WEB DESK: A movement of 6,000 women stood against Tata, India’s global giant, for exploitation of labor rights and won the case.
The women are tea pickers from the beautiful south Indian state of Kerala. They work for a huge plantation company, Kanan Devan Hills Plantations, which is part-owned and largely controlled by the Indian multinational, Tata.
Part of the women’s complaint is that they live in one-bed huts without toilets and other basic amenities and, while they earn significantly more than the tea workers in Assam, they say the 230 rupees (£2.3; $3.50) they are paid for a day’s work is half what a daily wage labourer in Kerala would get.
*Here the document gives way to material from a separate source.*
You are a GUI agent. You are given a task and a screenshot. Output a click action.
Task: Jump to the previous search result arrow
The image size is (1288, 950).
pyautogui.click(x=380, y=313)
Women worker say that male trade union leaders are in cahoots with the company management and intentionally hampers women their entitlement as they save plum jobs for themselves.
They also say that the trade unions haven’t done enough to stop their men from drinking away their earnings without regard for their children’s education or the medical needs of their families.
The women protested on several occasions with slogans directed squarely at the union leaders. “We pick the tea and carry the bags on our shoulders, you carry off the money bags,” read one. “We live in tin sheds, you enjoy bungalows,” said another.
At first the plantation company was insolent but, after nine days of protest and marathon negotiations overseen by the chief minister of the state, it gave in
The issue of the pay rise was to be negotiated separately and, when the women’s demand for an increase in wages wasn’t met, the unions launched an indefinite campaign to raise rates from 232 rupees to 500 rupees a day.